Document passage:
══════════
A final example I’ll give is under my Activity of “Art.” I originally considered listing all of my external-facing art-related activities as separate items, such as Kat Eye Studio, PhotoArts Guild, Corvallis Art Guild, Philomath Open Studios, etc. because they are something specific I do with my time. But after working through this exercise, I realize they are really a subset of my overall activity of “Art,” fulfilling the Need of “Connection.” It all works together.

I won’t go into more detail than that on my results because many of the insights were very personal in nature, but hopefully you get the idea. Take some time with this portion of the exercise. Journal about it, over days if necessary. That’s what I have been doing. I keep looking at the map and finding new things to consider.
══════════
Information provided:
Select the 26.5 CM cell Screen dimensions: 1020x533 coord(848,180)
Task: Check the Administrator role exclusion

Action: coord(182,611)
══════════
Set task 1: In the passage on art activities, which Need does the writer's overall activity of "Art" fulfill?
Set task 2: Turn the paragraph of the passage on art activities that begins "A final example I'll give" into a short bulleted list that keeps its main facts.
Set task 3: Retype the passage on art activities from "A final example" up to and including "all works together.".

Correct output 1: Connection.

Correct output 2:
- The last example given is the Activity of "Art."
- At first, the writer considered listing each external-facing art-related activity separately, such as Kat Eye Studio, PhotoArts Guild, Corvallis Art Guild and Philomath Open Studios, because each is a specific use of time.
- After working through the exercise, the writer realized these are a subset of the overall activity of "Art."
- That activity fulfills the Need of "Connection," and it all works together.

Correct output 3:
A final example I’ll give is under my Activity of “Art.” I originally considered listing all of my external-facing art-related activities as separate items, such as Kat Eye Studio, PhotoArts Guild, Corvallis Art Guild, Philomath Open Studios, etc. because they are something specific I do with my time. But after working through this exercise, I realize they are really a subset of my overall activity of “Art,” fulfilling the Need of “Connection.” It all works together.